Le déclic dans un catalogue

« L’idée m’est venue vers 2007-2008 lorsque j’ai trouvé par hasard un catalogue créé par un collectif d’artistes du Mozambique qui transformaient les armes en œuvres d’art » nous confie Nordine, appuyé sur des béquilles, souvenirs d’une mauvaise chute. « Comme je n’avais pas d’armes, poursuit-il, je me suis dit qu’il fallait que je trouve un autre élément à transformer. Et puis un jour en me promenant dans Casablanca, j’ai vu des pots d’échappement exposés chez des réparateurs et ça a été le déclic ! Ça ressemblait vraiment à une exposition ! ». A partir de ce moment-là, Nordine a commencé acheter des pièces et à les stocker chez lui, sans trop encore savoir ce qu’il allait en faire.

Le deuxième déclic est survenu en 2009, lorsqu’il a été invité à la première édition de la FIAC (Foire internationale des arts contemporains) de Casablanca, où il était parrainé par une agence de communication locale. « C’est à ce moment-là que j’ai commencé à faire mes premières sculptures à partir de pots d’échappement, pour parler vraiment du réchauffement climatique. J’ai commencé par une première sculpture, une deuxième, j’en ai d’abord exposé quinze et, à présent, j’en suis à cent-vingt». Cent-vingt parmi lesquelles seulement vingt-cinq sont exposées à la COP22 : un ibis qui court à travers le désert, un cormoran pris au piège par une nappe de pétrole, un pélican qui ne veut pas qu’on touche à ses poissons, une infirmière qui soigne un globe terrestre malade.
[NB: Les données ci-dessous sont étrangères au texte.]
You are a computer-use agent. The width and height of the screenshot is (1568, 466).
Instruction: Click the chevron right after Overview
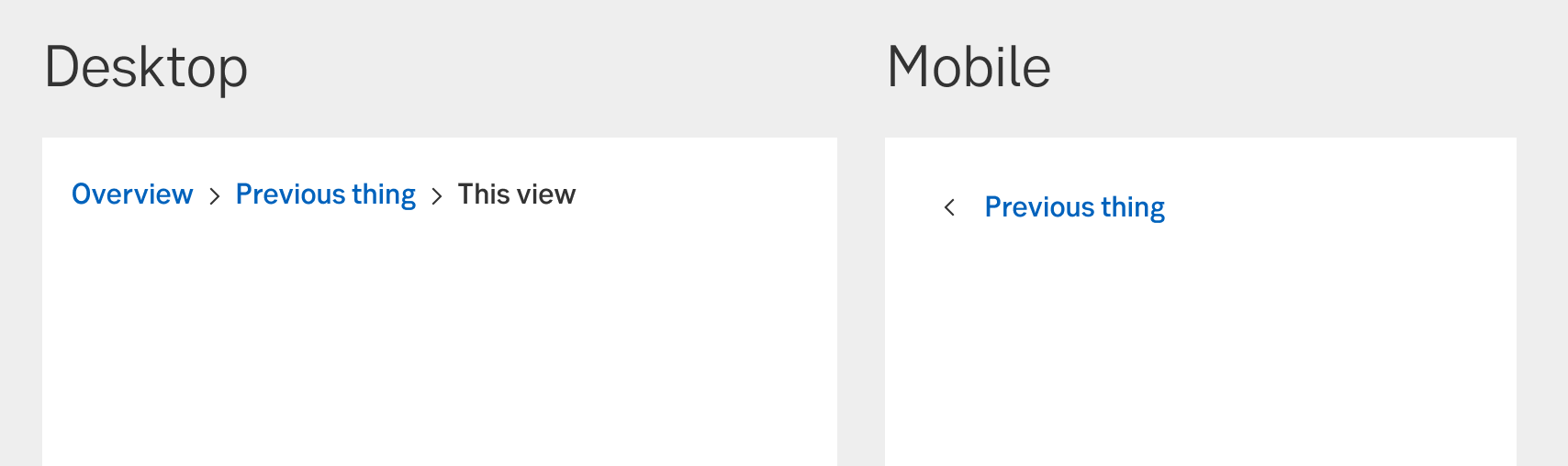click(214, 195)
Mais parmi les vingt-cinq, il y a une qui a la préférence de Nordine et c’est la plus récente : un aigle qui piétine un morceau d’oléoduc avec ce message à première vue sibyllin : #NODAPL water not petrol.

Renseignement pris, le hashtag #NODAPL fait référence à No Dakota Pipeline suivi d’un slogan que les anglophiles auront compris : de l’eau et pas du pétrole. « C’est pour soutenir le combat des Sioux qui se battent en ce moment contre la construction d’un oléoduc à Standing Rock dans le Dakota du Nord », explique Nordine à propos d’un combat que nous avons également évoqué à plusieurs reprises à RFI. « Sur Facebook, continue-t-il, j’ai un ami amérindien qui est là-bas et qui met en ce moment des photos en ligne sur ce problème ». Touché par ce mouvement de protestation, Nordine a voulu interpeller en premier lieu les Américains de passage à la COP22. « Cette sculpture, décrit-il, représente un aigle. C’est à la fois l’emblème des Etats-Unis et des Indiens, un aigle qui met sa serre sur le pipeline pour s’y opposer ».

Un jour dans un musée ?

Le corps de cet aigle contestataire est fait à partir d’un pot d’échappement de scooter, sa queue est en fil de fer barbelé, ses pattes viennent des béquilles d’une Motobécane, sa tête provient d’une poignée de scie à métaux, « quant au pipeline, précise Nordine, c’est un bout de tuyau en PVC que j’ai trouvé chez mon père qui, lui aussi, est récupérateur ». « Avant, se souvient le sculpteur, j’avais une charrette et un petit âne à Casablanca. Dans tous ces objets que l’on récupérait, je voyais des pièces d’art, pas des pièces de récup’. C’est comme ça qu’est venue ma vocation. Mais j’ai du mal à faire des œuvres décoratives, je préfère qu’elles fassent passer un message ».

Pour gagner sa vie, Nordine crée des motos à partir de pièces de récupération. Il s’agit de modèles originaux destinés au marché américain comme des choppers ou des Harley Davidson customisées et d’autres plutôt réservées au marché anglais que l’on appelle des café racers, une café racer étant « une moto qui a été modifiée pour la vitesse et la maniabilité au détriment du confort », nous apprend, fort à propos, le salutaire Wikipédia. Invité à la COP22 par le ministère marocain de l’Environnement, Nordine aimerait bien renouveler l’expérience afin de donner de l’élan à son projet : une exposition itinérante à travers tout le Maroc pour sensibiliser les populations aux changements climatiques. Et comme ses œuvres ne sont pas à vendre, l’artiste a un autre rêve : que ses sculptures finissent un jour dans un musée de l’Environnement. « C’est ça, mon grand but » conclut-il, dans un sourire.